According to the report by the World Meteorological Organization (WMO), global carbon emissions in 2024 have reached 37.4 billion tons and are gradually increasing each year. To address the issue, Taiwan’s National Development Council (NDC) released a 2050 net-zero emissions strategy in 2022, which includes the development of carbon-negative technology—Carbon Capture, Utilization, and Storage (CCUS). This technology focuses on capturing and storing CO₂ to mitigate emissions. Among these technologies, geological storage has emerged as a viable method for the long-term storage of CO₂. Globally, over 200 million tons of CO₂ have been successfully injected in geological formations (Ameh Peter, 2022). Geological storage mechanisms include structural trapping,residual trapping, solubility trapping, and mineral trapping. Among them, mineral trapping is the most permanent and safest mechanism, as it ensures long-term stability without leakage risks. Additionally, the carbonate materials formed after the reaction can be reused, making it a highly potential sequestration method.
Simulations by the IPCC show complete mineralization of CO₂ in sedimentary rocks takes thousands of years (IPCC, 2005).Additionally,Gaseous and supercritical CO₂ have lower densities than formation water, which increases leakage risk. Pre-dissolving CO₂ in an aqueous solution eliminates this risk, improving rock contact, enhancing mineral trapping, and potentially achieving mineralization in a few years (Gislason, Matter 2013).
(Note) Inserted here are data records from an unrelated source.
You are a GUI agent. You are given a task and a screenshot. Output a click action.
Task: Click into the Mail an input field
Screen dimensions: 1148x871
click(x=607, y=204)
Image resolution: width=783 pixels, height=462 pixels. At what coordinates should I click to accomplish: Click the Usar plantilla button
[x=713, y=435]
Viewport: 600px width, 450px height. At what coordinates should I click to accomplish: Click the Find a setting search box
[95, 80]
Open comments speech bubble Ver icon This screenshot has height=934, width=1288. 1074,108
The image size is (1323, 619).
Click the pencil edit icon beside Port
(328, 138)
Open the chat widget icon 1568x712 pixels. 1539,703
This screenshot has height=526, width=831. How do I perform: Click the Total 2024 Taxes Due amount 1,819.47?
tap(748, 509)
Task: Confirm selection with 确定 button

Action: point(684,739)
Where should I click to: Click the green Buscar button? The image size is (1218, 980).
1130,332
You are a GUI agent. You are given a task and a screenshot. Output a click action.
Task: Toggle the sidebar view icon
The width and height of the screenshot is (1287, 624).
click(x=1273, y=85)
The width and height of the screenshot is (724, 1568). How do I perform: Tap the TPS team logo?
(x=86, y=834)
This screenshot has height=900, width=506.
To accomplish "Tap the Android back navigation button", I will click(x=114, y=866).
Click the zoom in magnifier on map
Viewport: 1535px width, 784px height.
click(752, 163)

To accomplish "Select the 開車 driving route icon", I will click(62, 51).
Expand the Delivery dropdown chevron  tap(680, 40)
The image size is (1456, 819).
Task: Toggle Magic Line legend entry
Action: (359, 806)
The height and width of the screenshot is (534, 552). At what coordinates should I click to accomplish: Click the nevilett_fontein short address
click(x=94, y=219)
The mineralization process occurs in two stages. The first stage is the dissolution reaction, in which CO₂ dissolves in water to form carbonate, which reacts with rock minerals, releasing cations and carbonate ions. The second stage is the mineralization reaction, where the released cations react with carbonate ions to form stable carbonate minerals. Regarding the choice of aqueous solutions for the first stage, most geological CO₂ sequestration sites are saline aquifers. Moreover, CO₂ has lower solubility in saline , promoting the formation of supercritical CO₂, which enhances stable physical sequestration. In saline environments, CO₂ also reacts more readily with cations in rocks, forming stable carbonate minerals. Since saline is typically rich in cations, it facilitates carbonate crystallization. However, different types of saline can impact CO₂ sequestration capacity and efficiency.
The rock used is basalt, which contains 25% by weight of divalent metal cations such as calcium, magnesium, and iron. These abundant cations react with carbonate ions to form carbonate mineral precipitates. Additionally, basalt exhibits high reactivity with water, allowing carbonate minerals crystallizes more shorter than other rocks, achieving effective mineralization storage. Taiwan has abundant basalt formations, but the only suitable CO₂ sequestration experimental site is in the offshore Penghu region.
Therefore, this study investigates the mineralization reaction of Penghu basalt using different saline sources, including brine from Penghu , saline groundwater from Yunlin , seawater from Keelung , and ultrapure water. It is known that the ratio of aqueous solution to rock powder affects pH changes and the release concentration of cations in the solution. The elements dissolved in different pH environments vary, and pH changes are influenced by the concentration of injected CO₂ and the properties of basalt.
To ensure controlled conditions, this experiment maintains constant CO₂ flow rate, pressure, temperature, and water-to-rock ratio. Each water sample undergoes triplicate testing, resulting in twelve experimental groups and four control groups for mineralization reaction studies. Samples are collected periodically, and the ion in the aqueous solution is analyzed using IC. Additionally, XRD, BET, and XRF are employed to analyze and compare the changes in basalt before and after the reaction.